Architecture: Data Tables, PHF & Caching

How translit stores, generates, and caches its Unicode lookup tables.

Build-time PHF generation

All static lookup tables are generated at build time by build.rs, avoiding proc-macro overhead from phf_macros. The build script reads TSV data files from src/tables/data/, computes perfect hash functions via phf_codegen, and writes Rust source to $OUT_DIR. Source modules then include!() the generated code.

Cargo caches build script output. Incremental rebuilds that touch only Rust source files skip PHF generation entirely — build.rs only re-runs when data files change.

Data file format

All data files are simple TSV:

  • char→str maps: HEXCODEPOINT\tvalue (e.g., 00E9\te for é→e)
  • str→str maps: key\tvalue (e.g., 1F468_200D_2695_FE0F\tman health worker)
  • char sets: one HEXCODEPOINT per line

Flat BMP array (default transliteration)

The default Unicode→ASCII table covers U+0080–U+FFFF (the Basic Multilingual Plane above ASCII). Instead of a PHF map, the build script emits a flat [Option<&'static str>; 65408] array indexed by (codepoint - 0x80). Lookup is a bounds check and a pointer dereference — no hashing, no collision handling.

The array occupies ~512 KB of static data in the .rodata section, which the OS pages in on demand. This delivered the largest single performance improvement: Latin transliteration went from 34× faster than Unidecode (with PHF) to 53× faster (with the flat array).

PHF maps for specialized data

Data that doesn't map cleanly to a flat array uses phf::Map:

Table Key type Entries Purpose
Hanzi pinyin char ~21K CJK ideograph → pinyin
Confusables char ~6K TR39 confusable → Latin
Case folding char 1,557 Unicode CaseFolding.txt
Emoji single char 1,727 Single-codepoint emoji → name
Emoji multi &str 2,553 Multi-codepoint sequences → name
Language tables char varies 16 language-specific overrides

All PHF lookups are O(1) with zero runtime allocation.

Hangul romanization

Hangul syllables (U+AC00–U+D7AF) are romanized algorithmically using the Unicode decomposition formula, not table lookups. Each precomposed syllable decomposes into choseong (initial), jungseong (medial), and jongseong (final) indices, which map to Latin strings.

Results are cached via Box::leak into &'static str and stored in a RwLock<HashMap<char, &'static str>>. The cache is naturally bounded at ~11,172 precomposed Hangul syllables plus ~51 compatibility jamo — no eviction policy is needed.

Design tradeoff: the romanization is context-free (syllable-by-syllable only). Inter-syllable phonological rules like nasalization and palatalization are not applied. This is adequate for URLs and filenames but not phonetically accurate for Korean text.

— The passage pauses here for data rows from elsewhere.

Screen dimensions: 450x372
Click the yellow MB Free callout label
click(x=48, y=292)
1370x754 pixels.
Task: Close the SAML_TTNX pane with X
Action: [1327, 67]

User-registered language tables

register_lang() stores user-provided char→string mappings in LANG_TABLES, a RwLock<HashMap<String, HashMap<char, String>>>. Reads take a read lock (zero contention in steady state); writes take a write lock (rare, typically at startup only).

Leak cache with double-check pattern

Looking up a user-registered mapping returns &'static str for API compatibility with the rest of the table system. This requires Box::leak to convert the owned String to a static reference. Without caching, every call would leak a fresh clone — an unbounded memory leak in long-running servers.

The two-level cache LANG_LEAK_CACHE (lang → char → &'static str) prevents duplicate leaks:

  1. Read path (fast): acquire read lock on cache, look up (lang, char). If found, return immediately — zero allocation.
  2. Slow path: acquire write lock, double-check that another thread didn't populate the entry while we waited, then read from LANG_TABLES, leak, and store.

The double-check ensures at most one thread leaks per (lang, char) pair under concurrent access.

Cache invalidation

register_lang() acquires both locks atomically (cache lock first, then table lock) and removes the language's cache entry. This prevents a TOCTOU race where a reader could see stale cached values after re-registration.

Global replacements

register_replacements() stores pre-transliteration substitution pairs in GLOBAL_REPLACEMENTS. These are applied as a pre-processing step before character-by-character lookup. remove_replacement() and clear_replacements() mutate the same map.